Pular para conteúdo

Arquitetura de Busca

O projeto usa TypeSense como motor de busca principal.

Por que TypeSense?

Vantagens

Feature TypeSense ElasticSearch
Setup Simples Complexo
Typo-tolerance Nativo Plugin
Memória ~500MB ~2GB+
Latência <10ms ~50ms
Manutenção Baixa Alta

Trade-offs

  • Menos features avançadas que ElasticSearch
  • Comunidade menor
  • Menos integrações prontas

Arquitetura

graph LR subgraph "Django" Models[Hymn Model] Signals[post_save signal] Views[Search View] end subgraph "Search App" Client[TypeSense Client] Indexer[Indexer] Searcher[Searcher] end subgraph "TypeSense" Collection[(hymns collection)] end Models --> Signals Signals --> Indexer Indexer --> Client Client --> Collection Views --> Searcher Searcher --> Client Client --> Collection

Client TypeSense

Configuração

# apps/search/client.py
import typesense

client = typesense.Client({
    'nodes': [{
        'host': settings.TYPESENSE_HOST,
        'port': settings.TYPESENSE_PORT,
        'protocol': settings.TYPESENSE_PROTOCOL,
    }],
    'api_key': settings.TYPESENSE_API_KEY,
    'connection_timeout_seconds': 2
})

Schema

HYMNS_SCHEMA = {
    'name': 'hymns',
    'fields': [
        {'name': 'id', 'type': 'string'},
        {'name': 'hymn_book_id', 'type': 'string'},
        {'name': 'hymn_book_name', 'type': 'string', 'facet': True},
        {'name': 'hymn_book_slug', 'type': 'string'},
        {'name': 'owner_name', 'type': 'string', 'facet': True},
        {'name': 'number', 'type': 'int32', 'sort': True},
        {'name': 'title', 'type': 'string'},
        {'name': 'text', 'type': 'string'},
        {'name': 'style', 'type': 'string', 'facet': True, 'optional': True},
    ],
    'default_sorting_field': 'number'
}

Indexação

Indexar um Hino

def index_hymn(hymn: Hymn) -> None:
    """Indexa um hino no TypeSense."""
    document = {
        'id': str(hymn.id),
        'hymn_book_id': str(hymn.hymn_book_id),
        'hymn_book_name': hymn.hymn_book.name,
        'hymn_book_slug': hymn.hymn_book.slug,
        'owner_name': hymn.hymn_book.owner_name,
        'number': hymn.number,
        'title': hymn.title,
        'text': hymn.text,
        'style': hymn.style or '',
    }

    client.collections['hymns'].documents.upsert(document)

Via Signal

@receiver(post_save, sender=Hymn)
def index_hymn_on_save(sender, instance, **kwargs):
    """Indexa automaticamente ao salvar."""
    index_hymn(instance)

Reindexação Completa

poetry run python manage.py reindex_typesense
# apps/search/management/commands/reindex_typesense.py
class Command(BaseCommand):
    def handle(self, *args, **options):
        # Deleta collection existente
        try:
            client.collections['hymns'].delete()
        except Exception:
            pass

        # Recria collection
        client.collections.create(HYMNS_SCHEMA)

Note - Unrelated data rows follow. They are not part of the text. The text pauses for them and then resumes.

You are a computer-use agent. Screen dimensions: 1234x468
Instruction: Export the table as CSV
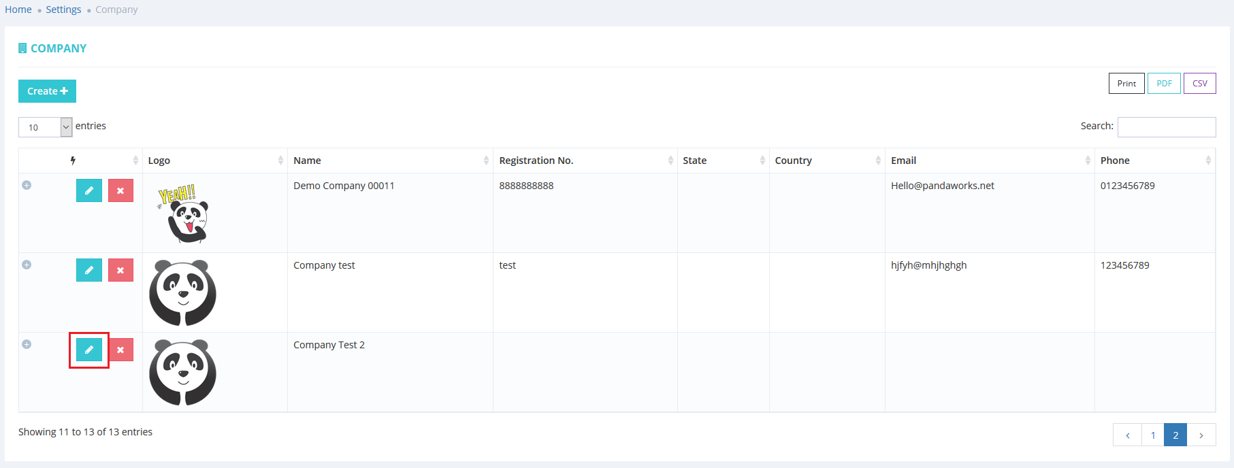pos(1199,84)
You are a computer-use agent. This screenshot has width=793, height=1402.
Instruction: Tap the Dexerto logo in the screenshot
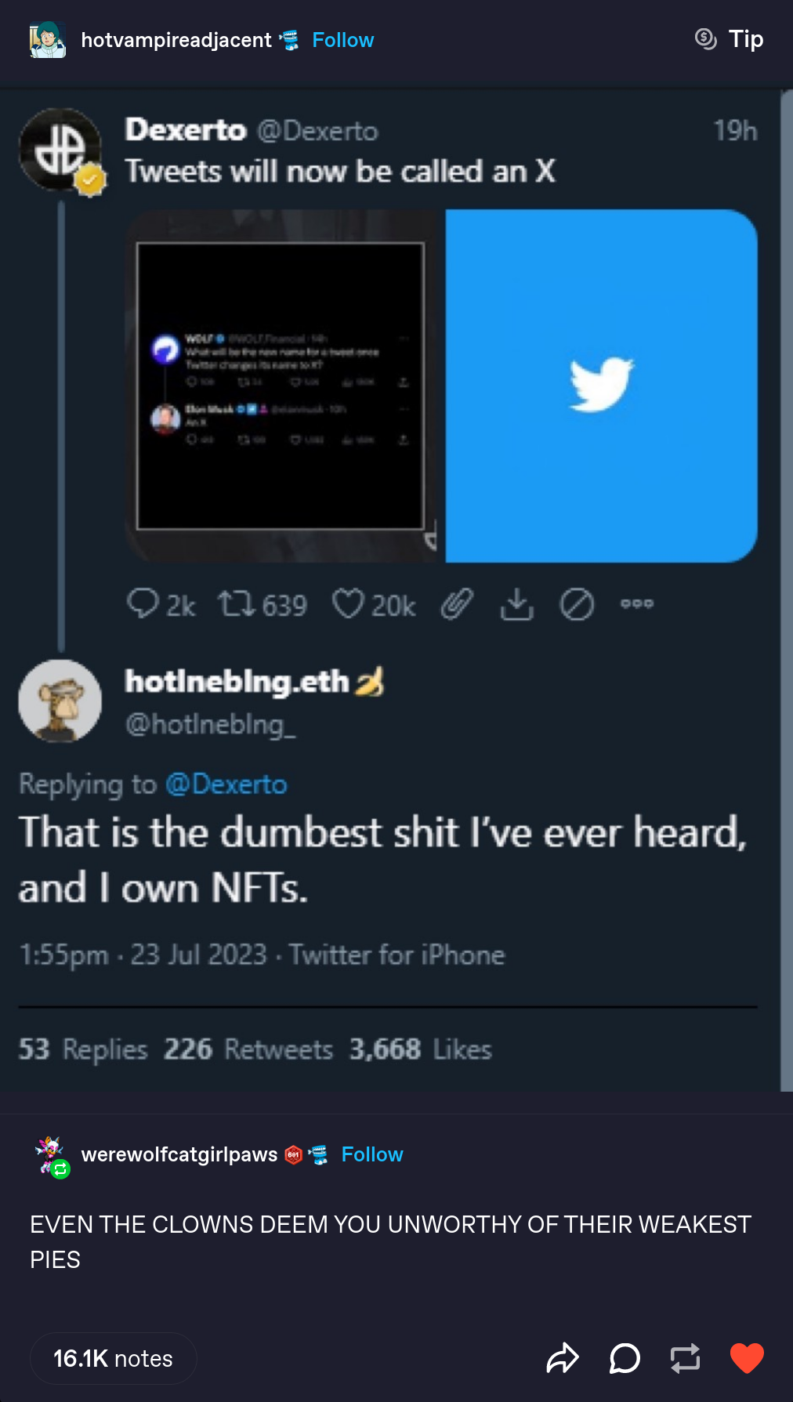60,149
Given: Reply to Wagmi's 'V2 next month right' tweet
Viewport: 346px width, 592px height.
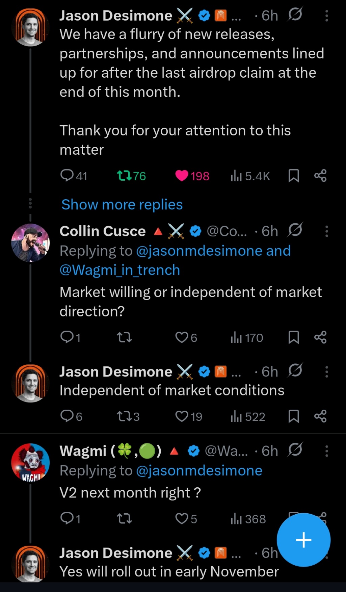Looking at the screenshot, I should coord(67,518).
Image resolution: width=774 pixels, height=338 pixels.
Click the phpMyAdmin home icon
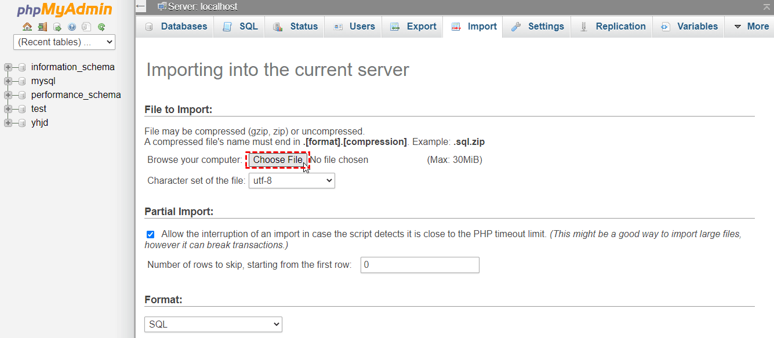[x=27, y=27]
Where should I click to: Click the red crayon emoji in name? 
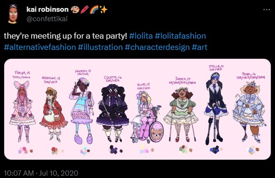point(85,9)
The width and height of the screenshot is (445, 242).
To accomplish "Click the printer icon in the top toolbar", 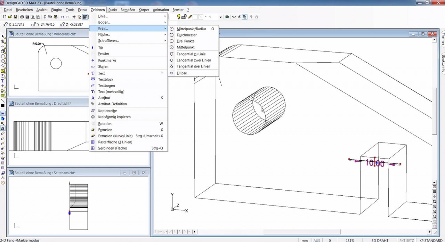I will point(22,17).
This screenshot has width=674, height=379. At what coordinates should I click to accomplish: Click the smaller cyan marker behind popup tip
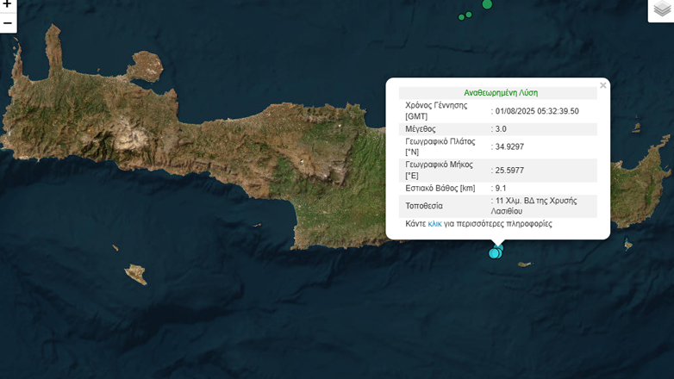(500, 248)
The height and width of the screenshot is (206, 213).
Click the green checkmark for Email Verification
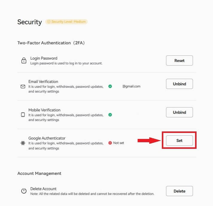click(x=110, y=86)
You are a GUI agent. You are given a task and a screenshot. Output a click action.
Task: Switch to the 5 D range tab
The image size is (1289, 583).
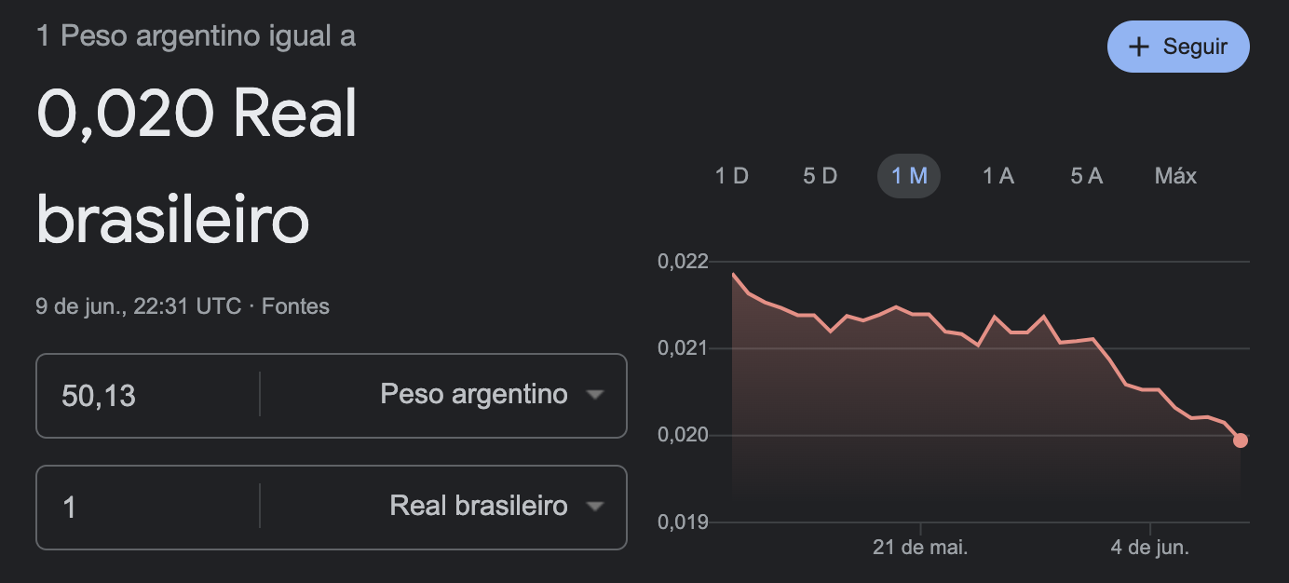tap(821, 176)
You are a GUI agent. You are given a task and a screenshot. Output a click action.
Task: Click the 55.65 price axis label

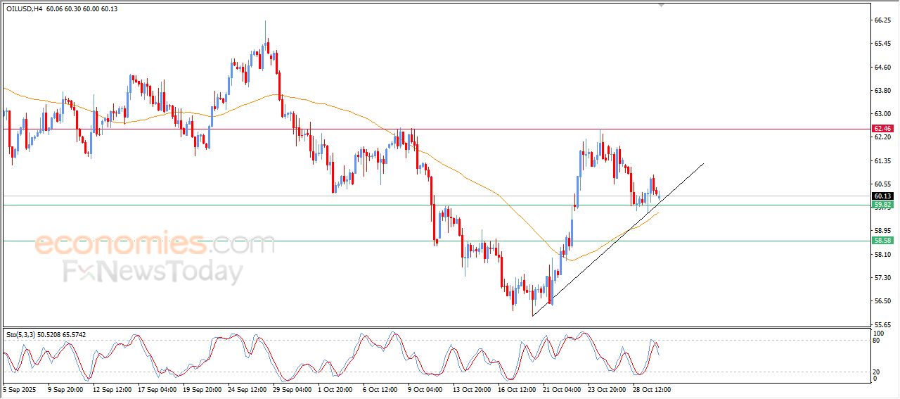pos(882,324)
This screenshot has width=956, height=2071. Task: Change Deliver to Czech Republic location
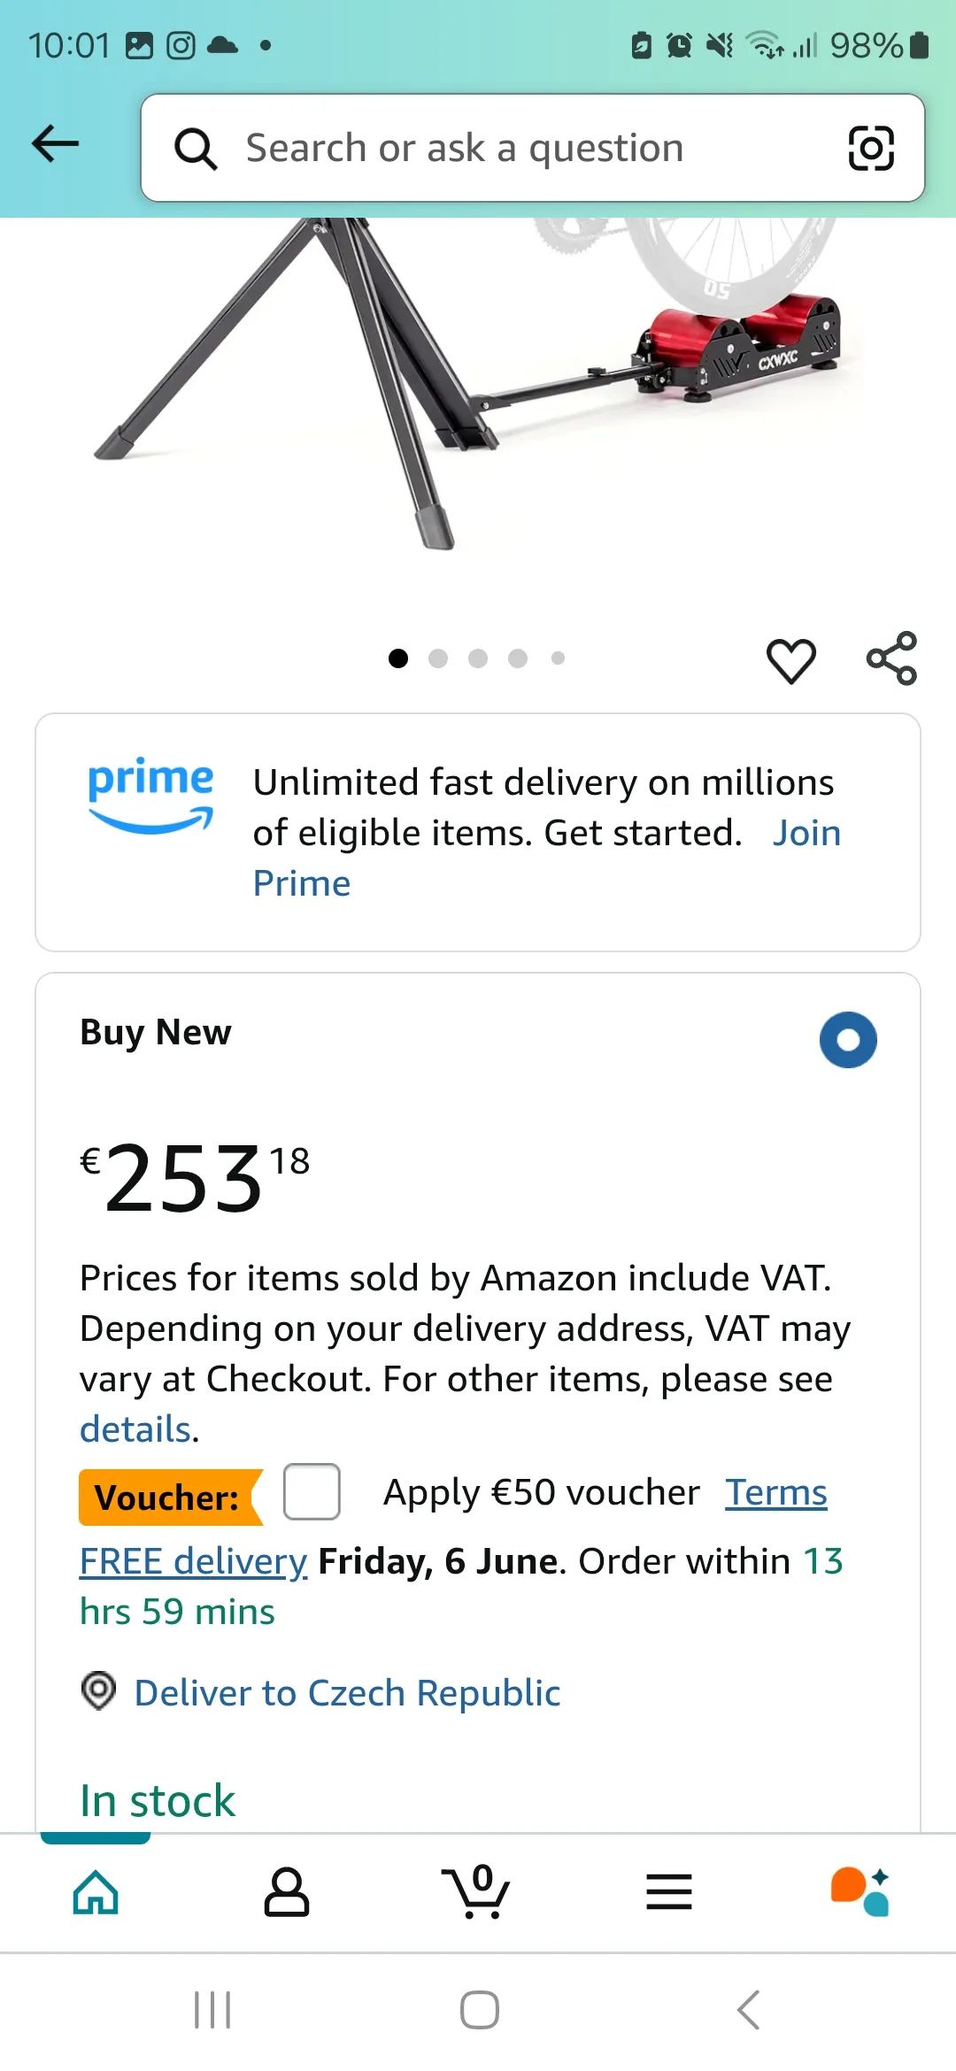tap(347, 1692)
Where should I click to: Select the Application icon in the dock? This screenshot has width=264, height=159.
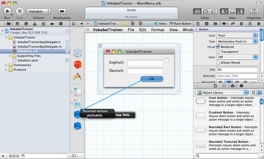(x=78, y=77)
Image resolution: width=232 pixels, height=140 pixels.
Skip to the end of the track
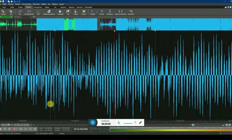[35, 129]
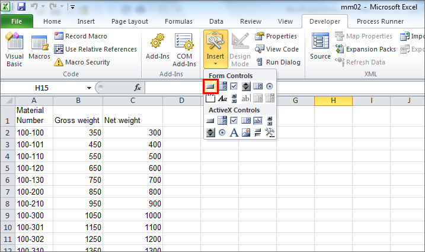Click the Save icon in quick access toolbar

(21, 7)
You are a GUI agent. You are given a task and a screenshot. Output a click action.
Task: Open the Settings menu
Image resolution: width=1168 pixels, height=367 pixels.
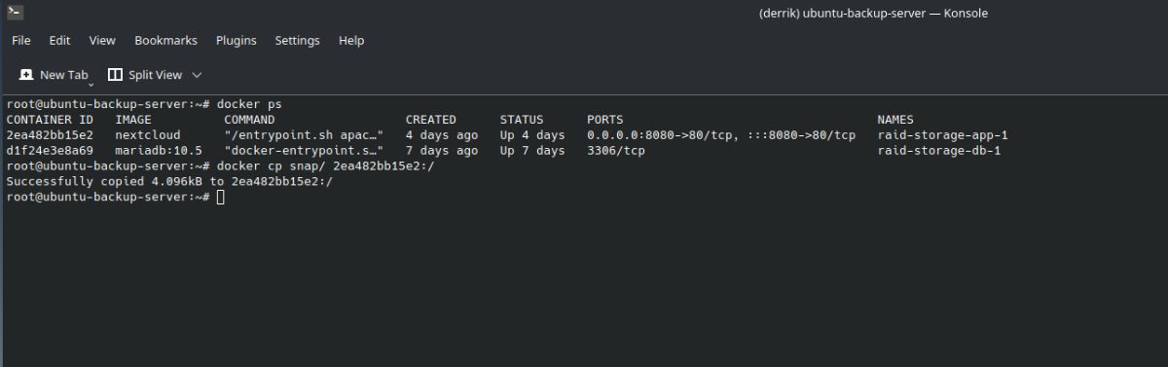click(x=297, y=41)
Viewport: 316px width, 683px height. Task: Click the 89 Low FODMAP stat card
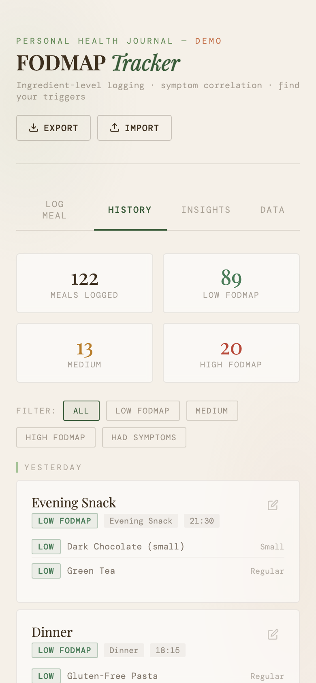coord(231,283)
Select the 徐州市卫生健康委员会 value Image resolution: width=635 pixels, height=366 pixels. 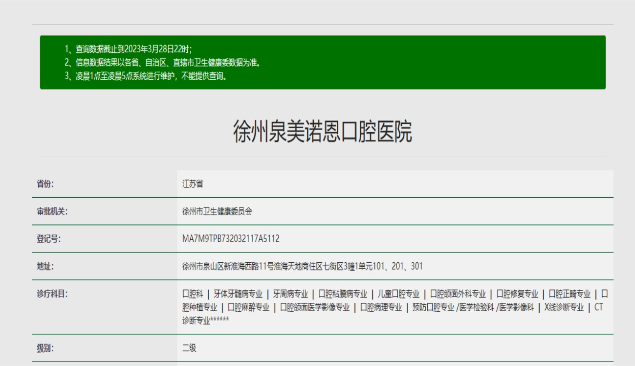[217, 211]
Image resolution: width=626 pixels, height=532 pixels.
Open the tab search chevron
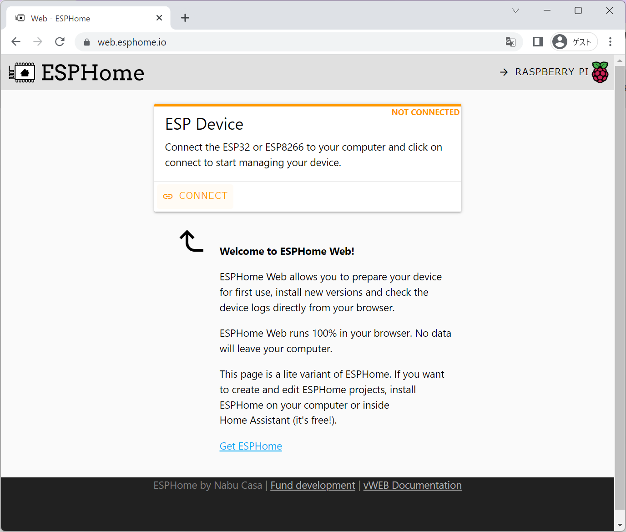[x=515, y=10]
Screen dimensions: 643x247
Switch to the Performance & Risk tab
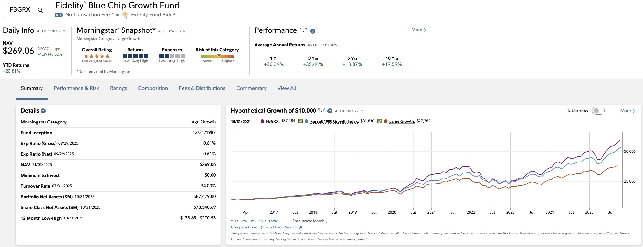coord(76,88)
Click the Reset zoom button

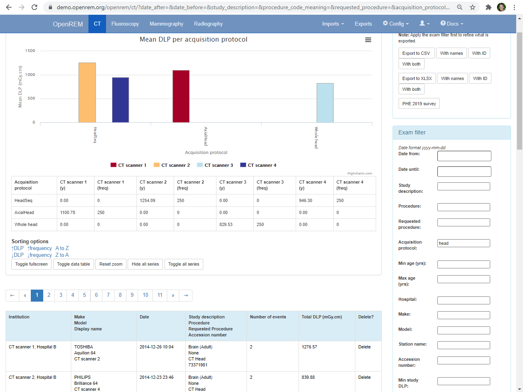click(x=110, y=264)
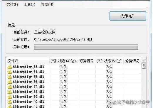Click the scrollbar up arrow in file list
Viewport: 153px width, 108px height.
point(144,60)
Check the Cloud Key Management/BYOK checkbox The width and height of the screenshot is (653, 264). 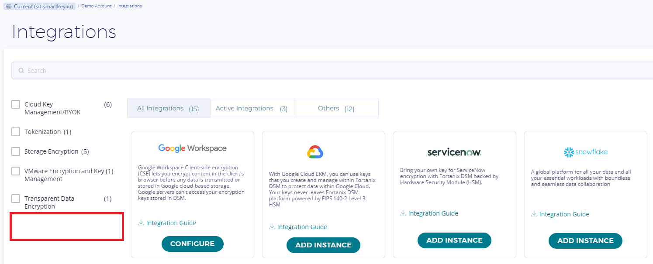pyautogui.click(x=16, y=104)
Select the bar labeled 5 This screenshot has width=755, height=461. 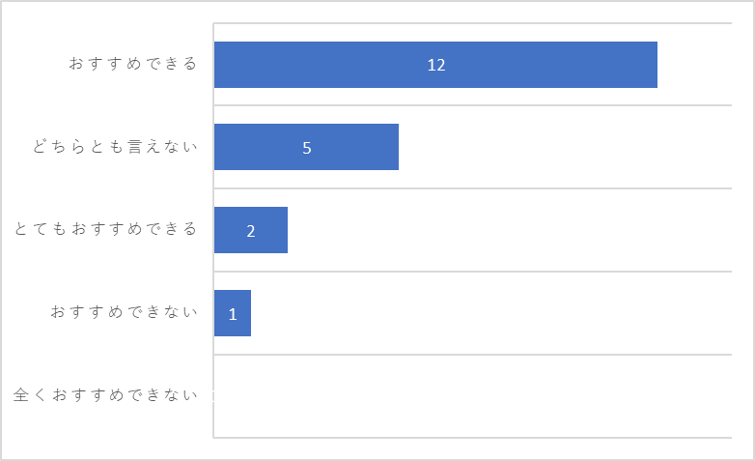tap(306, 147)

        # Indexa todos os hinos
        for hymn in Hymn.objects.select_related('hymn_book'):
            index_hymn(hymn)

Busca

Função de Busca

def search_hymns(query: str, per_page: int = 20, page: int = 1) -> dict:
    """Busca hinos no TypeSense."""
    search_parameters = {
        'q': query,
        'query_by': 'title,text,hymn_book_name,owner_name',
        'per_page': per_page,
        'page': page,
        'typo_tolerance': True,
    }

    return client.collections['hymns'].documents.search(search_parameters)

Parâmetros de Busca

Parâmetro Descrição
query_by Campos para buscar
per_page Resultados por página
typo_tolerance Tolerância a erros
filter_by Filtros (facets)
sort_by Ordenação

Exemplo com Filtros

search_parameters = {
    'q': 'lua',
    'query_by': 'title,text',
    'filter_by': 'hymn_book_name:=O Cruzeiro',
    'sort_by': 'number:asc',
}

View de Busca

def search_view(request):
    query = request.GET.get('q', '')

    if not query or len(query) < 3:
        return render(request, 'search/search.html', {'results': []})

    # Busca no TypeSense
    response = search_hymns(query)

    # Busca objetos no Django (preservando ordem)
    hymn_ids = [hit['document']['id'] for hit in response['hits']]
    hymns = Hymn.objects.filter(id__in=hymn_ids)

    # Preserva ordem do TypeSense
    hymn_map = {str(h.id): h for h in hymns}
    ordered_hymns = [hymn_map[id] for id in hymn_ids if id in hymn_map]

    return render(request, 'search/search.html', {
        'results': ordered_hymns,
        'query': query,
        'total': response['found'],
    })

Troubleshooting

TypeSense não conecta

# Verificar container
docker ps | grep typesense

# Ver logs
docker logs typesense

# Testar conexão
curl http://localhost:8108/health

Resultados desatualizados

# Reindexar
poetry run python manage.py reindex_typesense

Busca lenta

  • Verifique recursos do container TypeSense
  • Use paginação adequada
  • Limite campos em query_by